From a country that had given more volunteers per head of population than any other in WW1, Australia’s mothers, wives, sisters, brothers and fathers not to mention her son’s and daughter’s deserved somewhere with added meaning to honor and remember those who were lost. Somewhere with more meaning than a cold slab of marble, the likes of which were now starting to dot the landscape. 

An Unknown Soldier at this time, I believe, would have been a beacon for all those who had lost loved ones, and like those grieving families in Britain would have wondered if, “their love one,” was right in front of them. It would also have given those grieving over lost loved ones, especially those whose fate was simply marked ,no known grave, something tangible and “real”, something they could “touch” in some way to assist with their grieving process and somehow try to move on with life.

For loved ones to travel to the actual burial site of a fallen soldier, if they were lucky enough to have one (a grave that is), would have cost a great deal of money and time that the majority of Australian’s could ill afford.  Most would have involved a sea voyage lasting weeks or even months and keep in mind that the great Depression was just around the corner.  Imagine a mother’s anguish at being notified of the death of her only son and then being told he has no known grave!  

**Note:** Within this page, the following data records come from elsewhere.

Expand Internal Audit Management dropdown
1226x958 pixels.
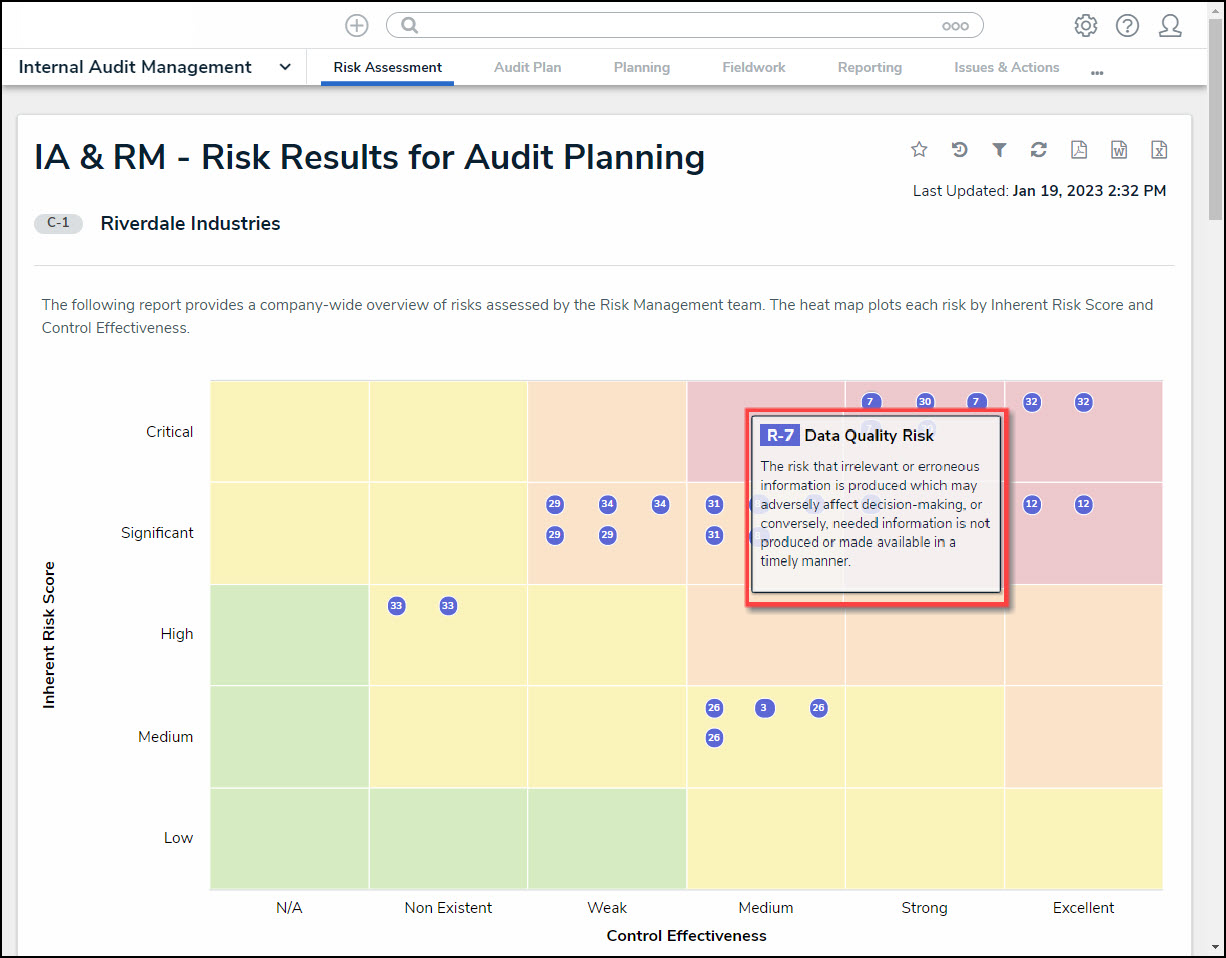[285, 67]
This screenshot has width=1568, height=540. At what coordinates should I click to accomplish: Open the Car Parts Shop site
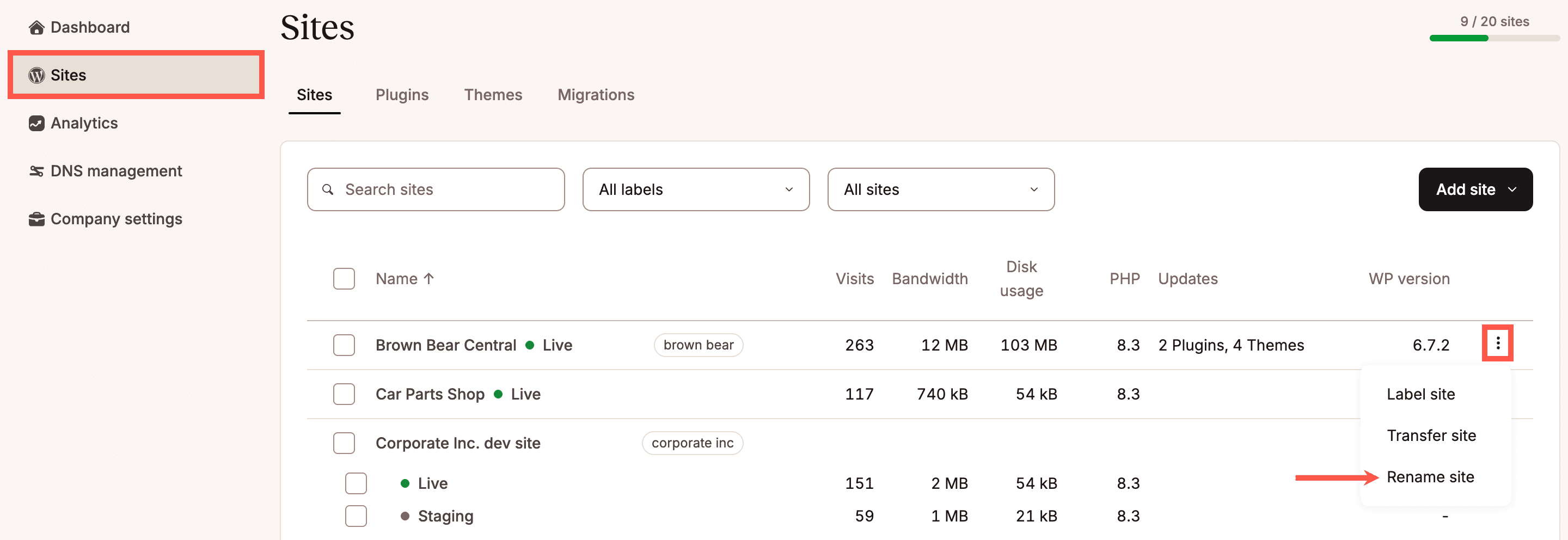430,394
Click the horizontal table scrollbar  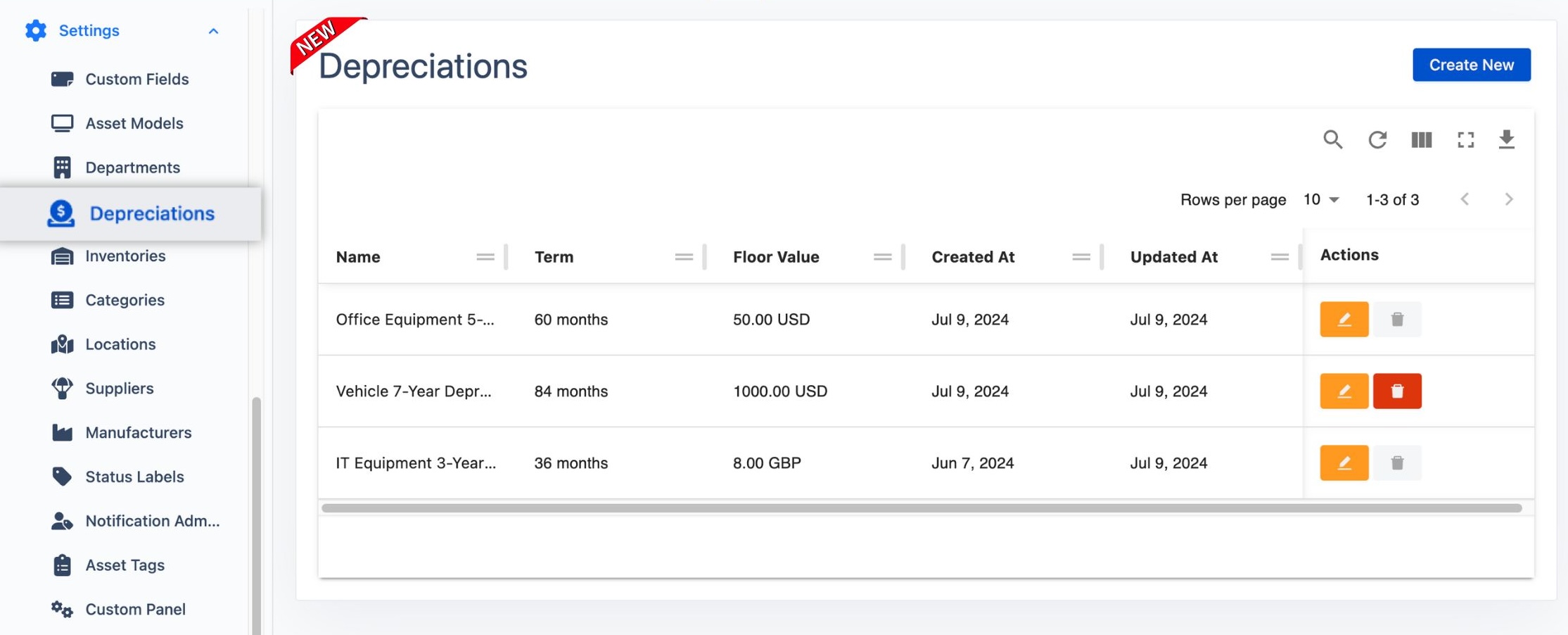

I have read service records where a soldier was listed as missing believed KIA and marked no known grave. As their was no grave for her to visit the soldiers mum flatly refused to believe it and their are copies of letters in his service file to and from the Red Cross, old POW camps, the Salvo’s, Headquarters, even the King himself, trying to find her boy!  As late as the 1930’s this poor woman was still looking.

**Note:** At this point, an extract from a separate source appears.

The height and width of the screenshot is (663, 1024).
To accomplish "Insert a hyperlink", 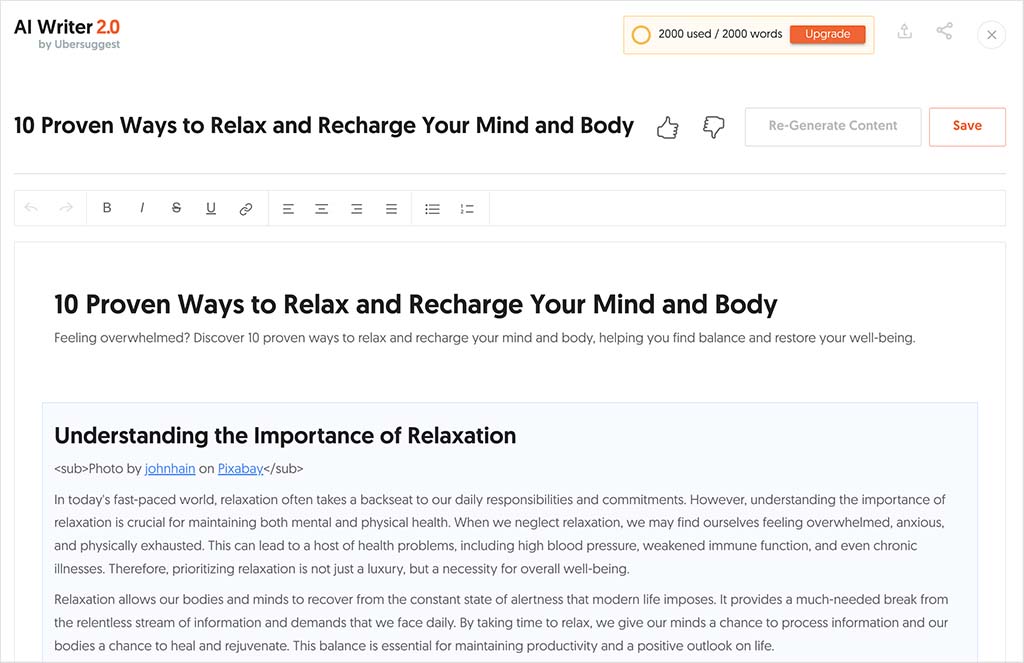I will 246,208.
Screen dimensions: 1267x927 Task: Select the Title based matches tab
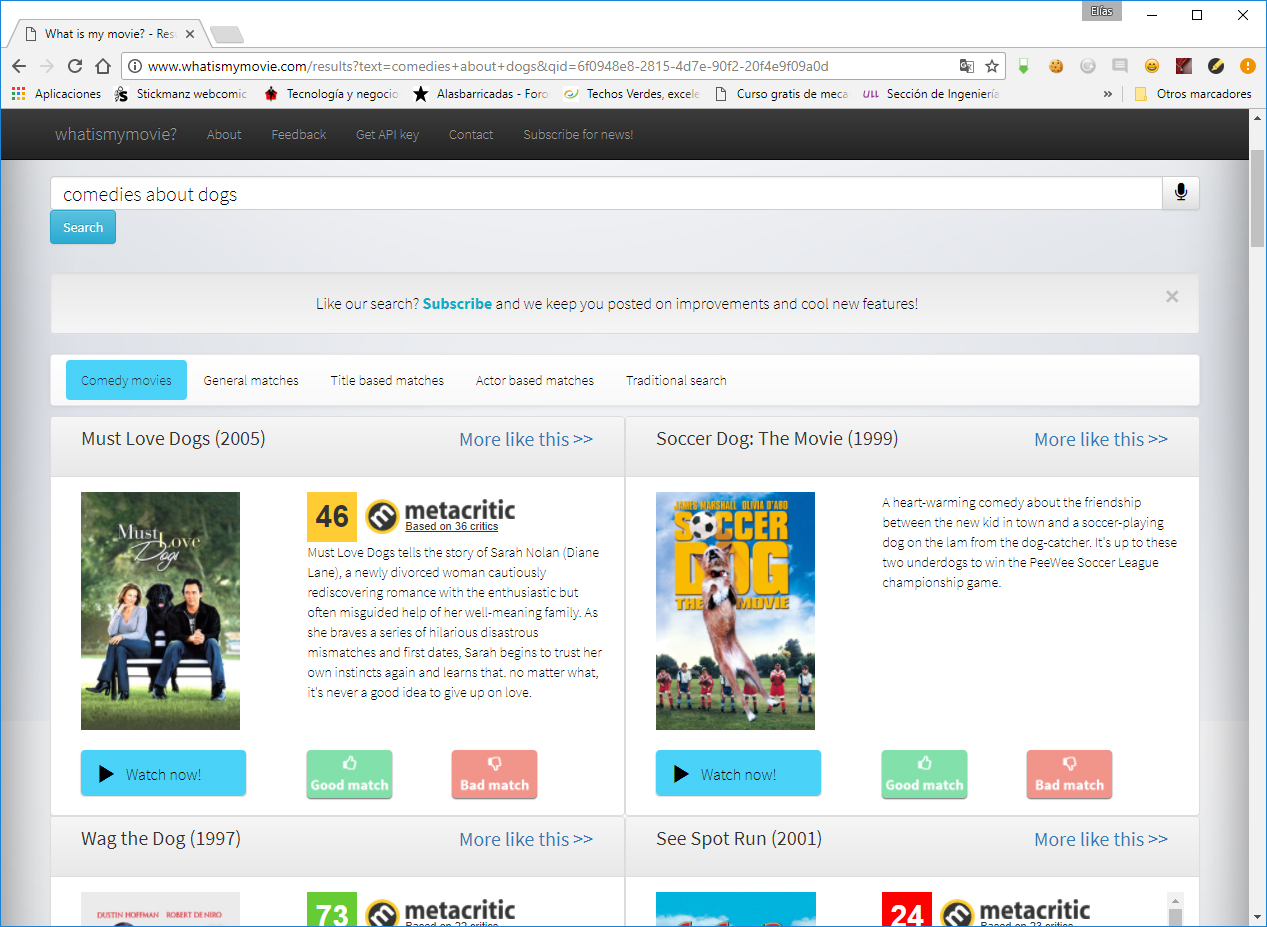[x=387, y=380]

One only has to look at the number of people paying respects to the Unknown Soldier in England, over one and a quarter million in the first seven days alone, to realize how important the concept of an Unknown Soldier was to the British public and those left behind to pick up the pieces.

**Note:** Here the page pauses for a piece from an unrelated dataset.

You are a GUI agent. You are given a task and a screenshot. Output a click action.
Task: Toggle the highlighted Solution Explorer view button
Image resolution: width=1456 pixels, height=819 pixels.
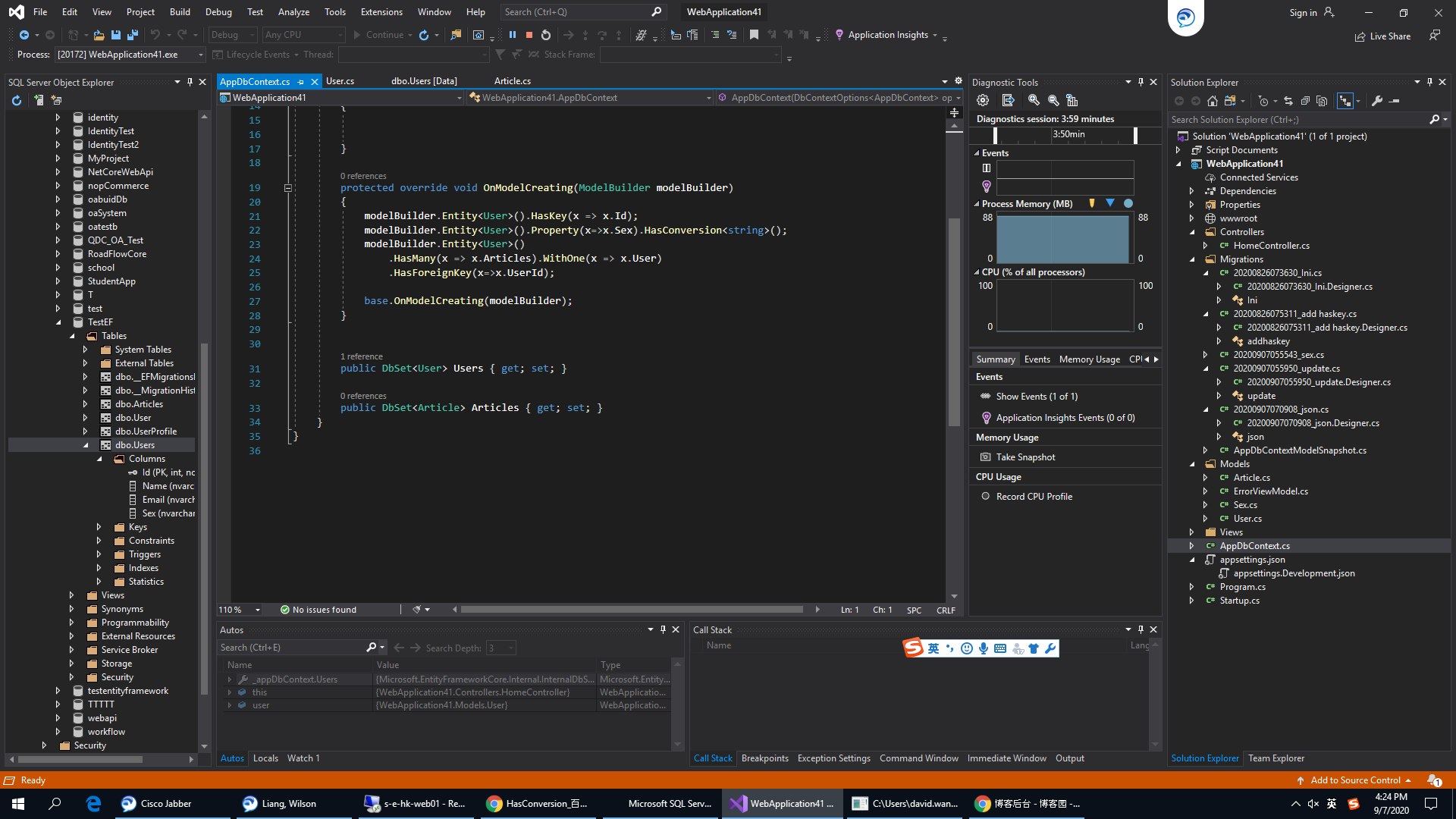1345,101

The Unknown Australian Soldier is to be honoured and given the due respect and accolades he deserves as the silent voice of Australia’s casualties during all wars, but just imagine for a moment the impact he would have had in the 1920’s, when memories were fresh and that dull ache in one’s heart was all too real and still very, very raw!

We will never know how many lives could have been changed, how many children could have had the opportunity to visit his tomb to say good-bye to Daddy, a wife or girl-friend hanging onto a last kiss good-bye and a promise to return would have had somewhere physical to focus her grief, and the heroes parents would have had somewhere for mum to place her flowers and for dad somewhere he could “visit” when in town and discuss how much rain they had got in the front paddock and how they hadn’t any in the back.  

Unfortunately none of this happened in the 1920‘s and by the time “we” got around to having an Unknown Australian Soldier in the 1990‘s their was practically no one left from “his” family, or “his” generation, to truly appreciate the fact that one of the boys had finally come home.

“We should never forget that he gave all his tomorrow’s so that we may enjoy today.”